Nothing
#' Cross-validation of sparse zero variance discriminant analysis
#'
#' Applies alternating direction methods of multipliers to solve sparse
#' zero variance discriminant analysis.
#'
#' @param Atrain Training data set.
#' @param Aval Validation set.
#' @param k Number of classes within training and validation sets.
#' @param num_gammas Number of gammas to train on.
#' @param g_mults Parameters defining range of gammas to train, g_max*(c_min, c_max).
#' Note that it is an array/vector with two elements.
#' @param D Penalty dictionary basis matrix.
#' @param sparsity_pen weight defining validation criteria as weighted sum of misclassification error and
#' cardinality of discriminant vectors.
#' @param scaling Whether to rescale data so each feature has variance 1.
#' @param penalty Controls whether to apply reweighting of l1-penalty (using sigma = within-class std devs)
#' @param beta Parameter for augmented Lagrangian term in the ADMM algorithm.
#' @param tol Stopping tolerances for the ADMM algorithm, must have tol$rel and tol$abs.
#' @param ztol Threshold for truncating values in DVs to zero.
#' @param maxits Maximum number of iterations used in the ADMM algorithm.
#' @param quiet Controls display of intermediate results.
#' @param ... Parameters passed to SZVD.default.
#' @return \code{SZVDcv} returns an object of \code{\link{class}} "\code{SZVDcv}"
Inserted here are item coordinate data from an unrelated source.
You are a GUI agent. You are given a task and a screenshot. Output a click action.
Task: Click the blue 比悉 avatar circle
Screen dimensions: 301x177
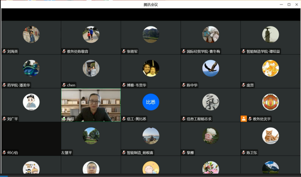[x=151, y=102]
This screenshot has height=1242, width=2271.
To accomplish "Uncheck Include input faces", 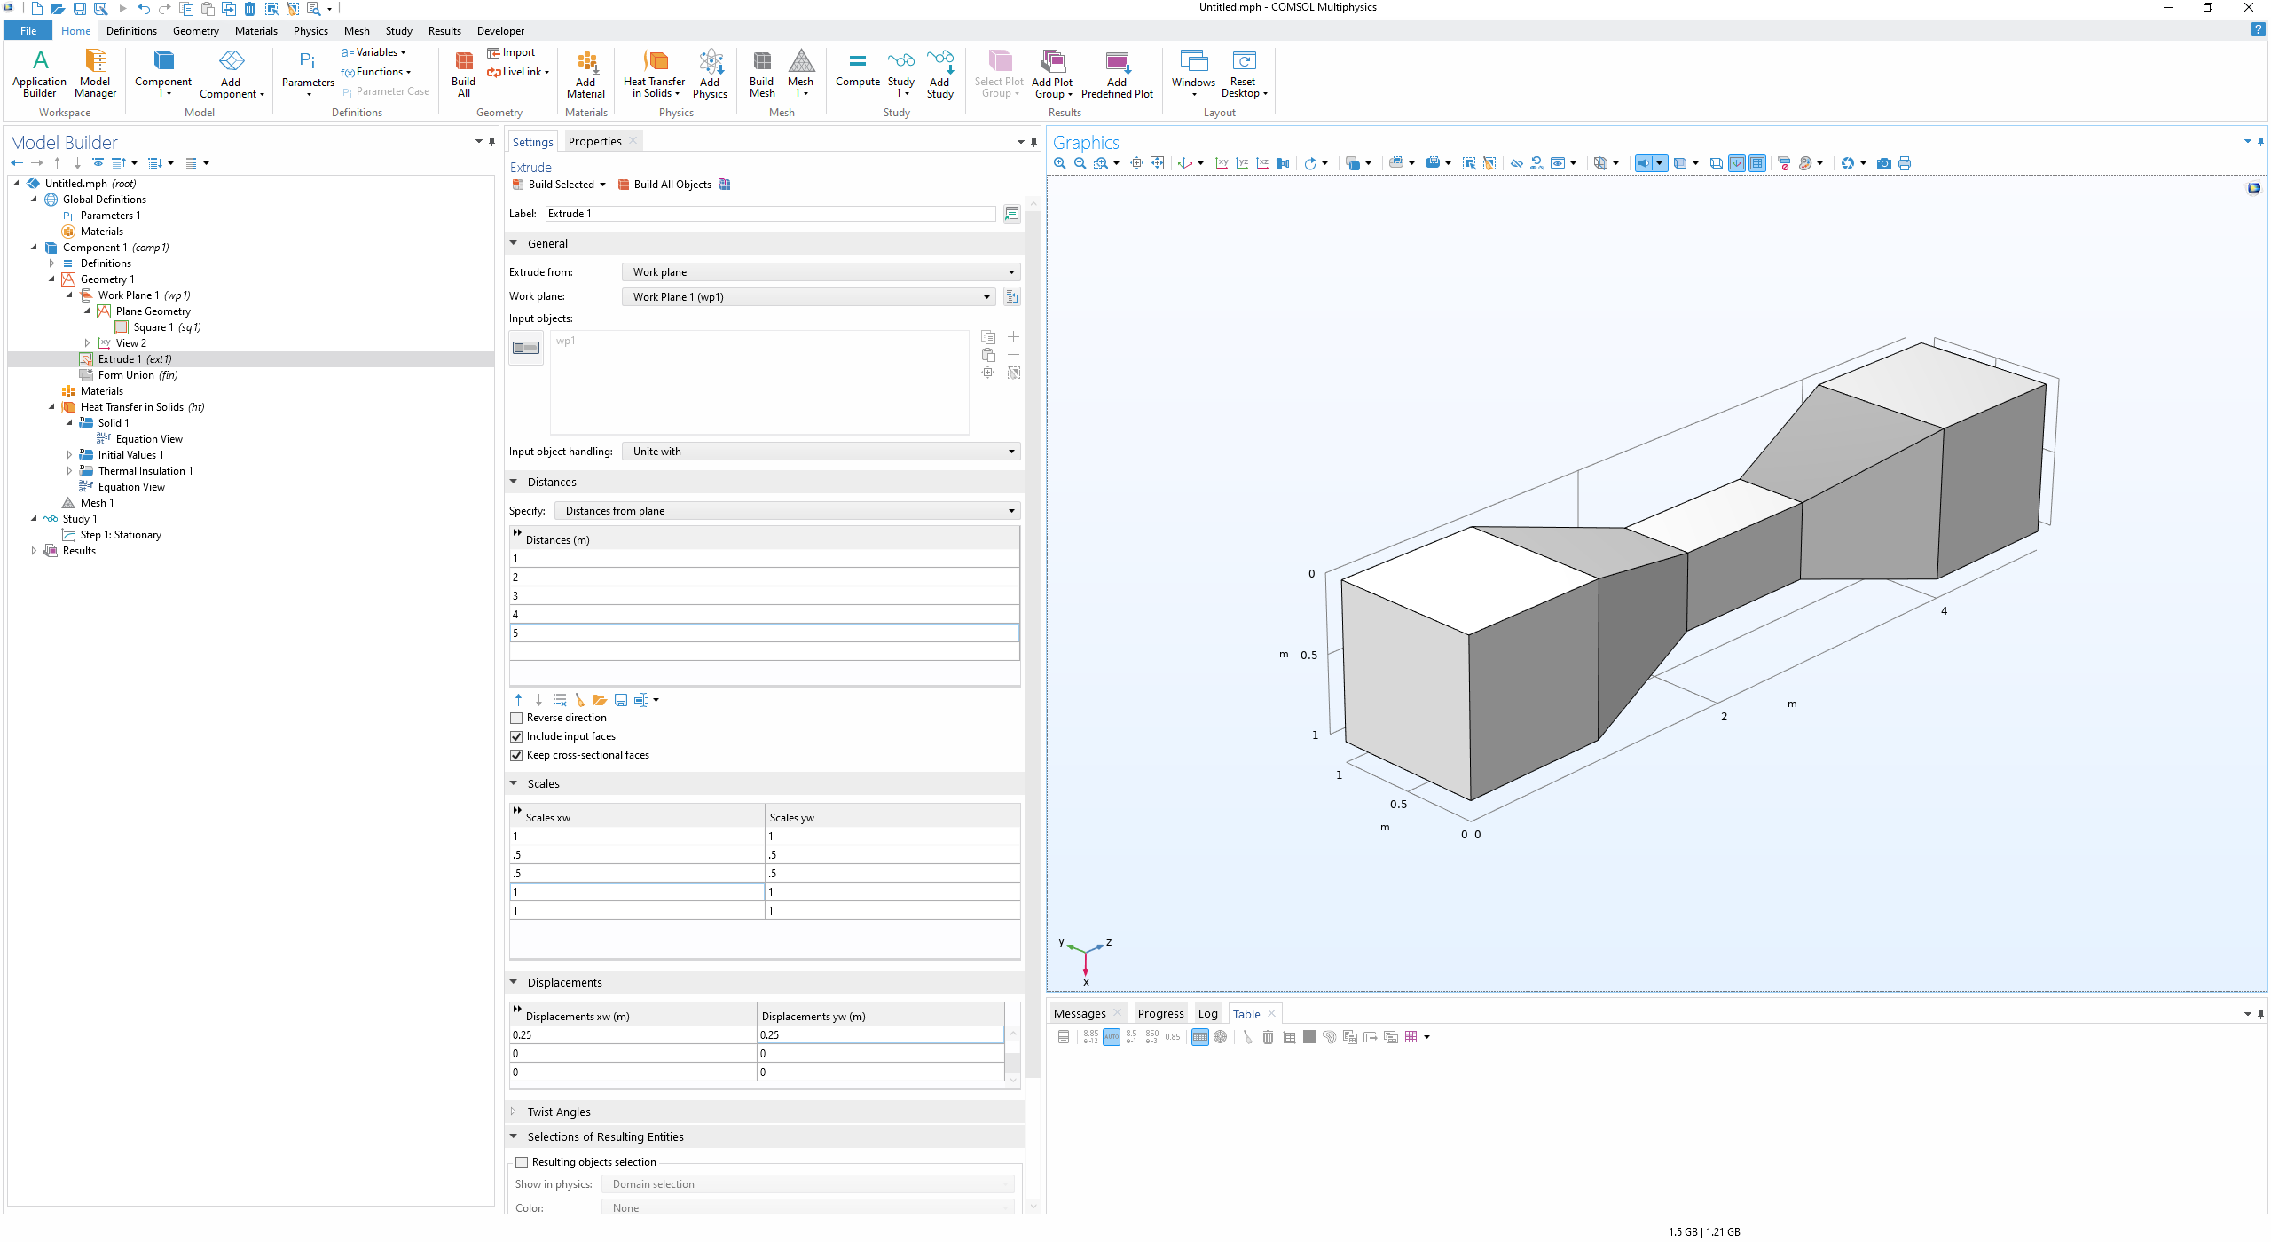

#' including a list with the following named components:
#' \describe{
#' \item{\code{DVs}}{Discriminant vectors for the best choice of gamma.}
#' \item{\code{all_DVs}}{Discriminant vectors for all choices of gamma.}
#' \item{\code{l0_DVs}}{Discriminant vectors for gamma minimizing cardinality.}
#' \item{\code{mc_DVs}}{Discriminant vector minimizing misclassification.}
#' \item{\code{gamma}}{Choice of gamma minimizing validation criterion.}
#' \item{\code{gammas}}{Set of all gammas trained on.}
#' \item{\code{max_g}}{Maximum value of gamma guaranteed to yield a nontrivial solution.}
#' \item{\code{ind}}{Index of best gamma.}
#' \item{\code{w0}}{unpenalized zero-variance discriminants (initial solutions) plus B and W, etc. from ZVD}
#' }
#' @examples
#' P <- 300 # Number of variables
#' N <- 50 # Number of samples per class
#'
#' # Mean for classes, they are zero everywhere except the first 3 coordinates
#' m1 <- rep(0,P)
#' m1[1] <- 3
#'
#' m2 <- rep(0,P)
#' m2[2] <- 3
#'
#' m3 <- rep(0,P)
#' m3[3] <- 3
#'
#' # Sample dummy data
#' Xtrain <- rbind(MASS::mvrnorm(n=N,mu = m1, Sigma = diag(P)),
#' MASS::mvrnorm(n=N,mu = m2, Sigma = diag(P)),
#' MASS::mvrnorm(n=N,mu = m3, Sigma = diag(P)))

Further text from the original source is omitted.